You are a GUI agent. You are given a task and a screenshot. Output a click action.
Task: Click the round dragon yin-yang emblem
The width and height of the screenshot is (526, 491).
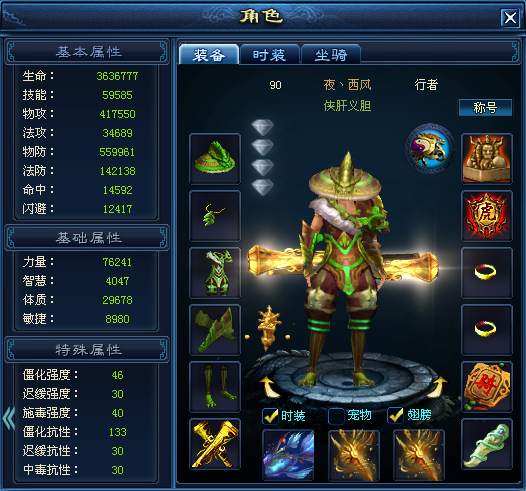pyautogui.click(x=430, y=148)
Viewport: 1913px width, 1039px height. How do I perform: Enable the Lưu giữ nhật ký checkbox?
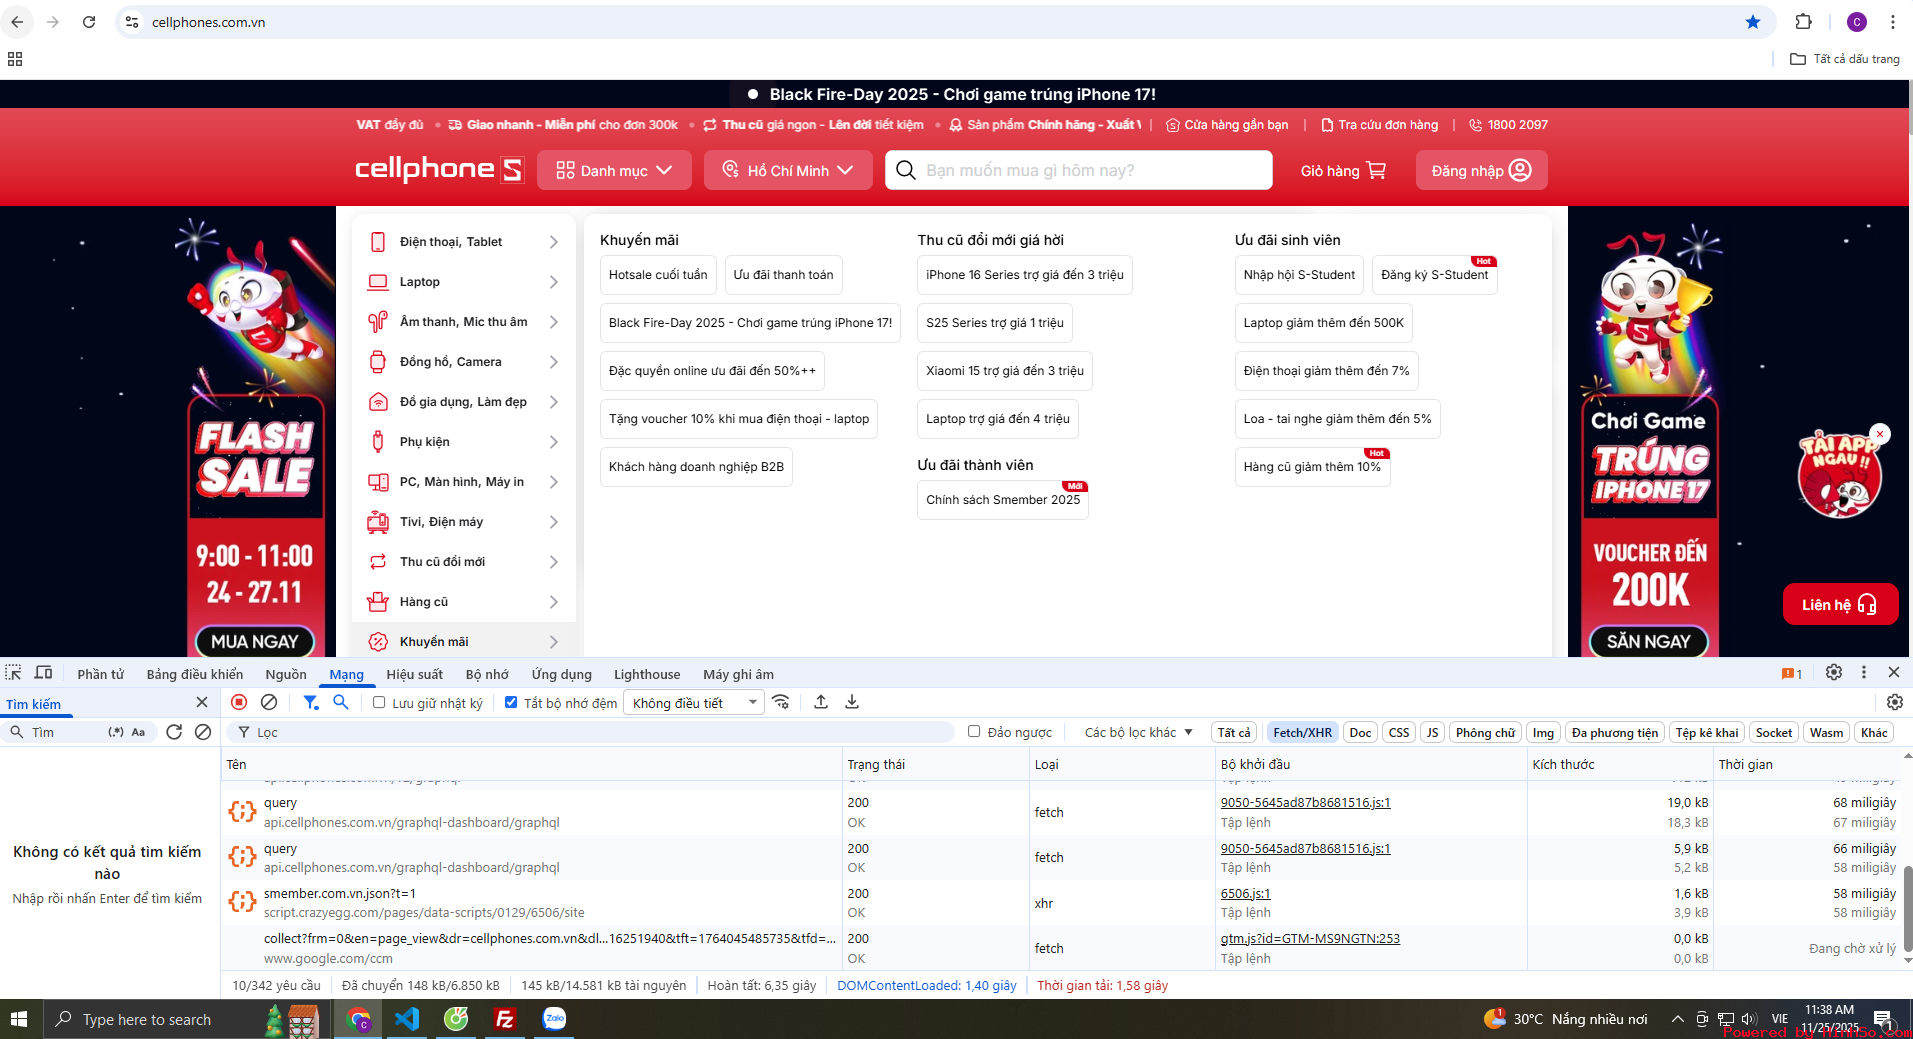click(379, 703)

= = = = = = =

- _Required work_: In the records above, find the line that contains "The width and". Print it and every later line exactly, omitting the pictures.

- _Expected output_:
The width and height of the screenshot is (526, 491).
pyautogui.click(x=430, y=148)
Viewport: 1913px width, 1039px height. How do I perform: Enable the Lưu giữ nhật ký checkbox?
click(379, 703)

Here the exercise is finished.